1 Xenstore Migration

1.1 Background

The design for Non-Cooperative Migration of Guests[1] explains that extra save records are required in the migrations stream to allow a guest running PV drivers to be migrated without its co-operation. Moreover the save records must include details of registered xenstore watches as well as content; information that cannot currently be recovered from xenstored, and hence some extension to the xenstore protocol[2] will also be required.

The libxenlight Domain Image Format specification[3] already defines a record type EMULATOR_XENSTORE_DATA but this is not suitable for transferring xenstore data pertaining to the domain directly as it is specified such that keys are relative to the path /local/domain/$dm_domid/device-model/$domid. Thus it is necessary to define at least one new save record type.

1.2 Proposal

1.2.1 New Save Record

A new mandatory record type should be defined within the libxenlight Domain Image Format:

0x00000007: DOMAIN_XENSTORE_DATA

An arbitrary number of these records may be present in the migration stream and may appear in any order. The format of each record should be as follows:

    0       1       2       3       4       5       6       7    octet
+-------+-------+-------+-------+-------+-------+-------+-------+
| type                          | record specific data          |
+-------------------------------+                               |
...
+---------------------------------------------------------------+

where type is one of the following values

Field Description
type 0x00000000: invalid
0x00000001: NODE_DATA
0x00000002: WATCH_DATA
0x00000003: TRANSACTION_DATA
0x00000004 - 0xFFFFFFFF: reserved for future use

and data is one of the record data formats described in the following sections.

# Instructions:
a – In the xenstore migration document, what value is assigned to the new DOMAIN_XENSTORE_DATA record type?
b – Retype the stretch of the xenstore migration document from "The design for" through "also be required.".

# Records from a pointing dataset:
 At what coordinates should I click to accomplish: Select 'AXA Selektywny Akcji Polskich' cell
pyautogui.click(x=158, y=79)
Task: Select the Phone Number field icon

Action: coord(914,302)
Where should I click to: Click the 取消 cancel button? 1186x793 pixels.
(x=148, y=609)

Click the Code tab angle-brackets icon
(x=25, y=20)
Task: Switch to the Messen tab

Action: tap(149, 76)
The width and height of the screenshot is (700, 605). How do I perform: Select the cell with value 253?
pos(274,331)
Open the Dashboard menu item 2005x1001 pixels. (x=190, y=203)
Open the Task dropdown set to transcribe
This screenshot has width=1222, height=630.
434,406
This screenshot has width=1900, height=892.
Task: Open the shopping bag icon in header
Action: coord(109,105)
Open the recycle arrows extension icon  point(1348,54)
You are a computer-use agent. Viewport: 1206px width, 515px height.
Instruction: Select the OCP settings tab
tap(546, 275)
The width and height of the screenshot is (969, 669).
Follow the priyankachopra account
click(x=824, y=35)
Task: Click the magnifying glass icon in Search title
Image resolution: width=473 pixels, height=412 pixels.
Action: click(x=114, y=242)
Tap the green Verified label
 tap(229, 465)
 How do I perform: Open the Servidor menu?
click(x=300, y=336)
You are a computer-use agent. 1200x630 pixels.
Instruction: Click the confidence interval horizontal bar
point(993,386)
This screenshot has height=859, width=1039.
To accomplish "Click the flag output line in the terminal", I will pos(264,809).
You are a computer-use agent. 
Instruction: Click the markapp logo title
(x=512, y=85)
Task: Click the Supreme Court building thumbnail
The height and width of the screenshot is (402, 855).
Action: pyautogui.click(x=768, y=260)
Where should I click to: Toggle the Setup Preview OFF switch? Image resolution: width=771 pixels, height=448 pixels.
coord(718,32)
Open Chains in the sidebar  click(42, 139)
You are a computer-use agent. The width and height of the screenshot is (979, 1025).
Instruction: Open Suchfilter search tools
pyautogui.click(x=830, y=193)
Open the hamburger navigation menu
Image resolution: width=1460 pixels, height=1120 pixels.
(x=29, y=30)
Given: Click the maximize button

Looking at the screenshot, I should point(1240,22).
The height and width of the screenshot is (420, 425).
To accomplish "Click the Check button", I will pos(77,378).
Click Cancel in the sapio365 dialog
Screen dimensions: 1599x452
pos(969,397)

# Correct answers:
a – 0x00000007

b –
The design for Non-Cooperative Migration of Guests[1] explains that extra save records are required in the migrations stream to allow a guest running PV drivers to be migrated without its co-operation. Moreover the save records must include details of registered xenstore watches as well as content; information that cannot currently be recovered from xenstored, and hence some extension to the xenstore protocol[2] will also be required.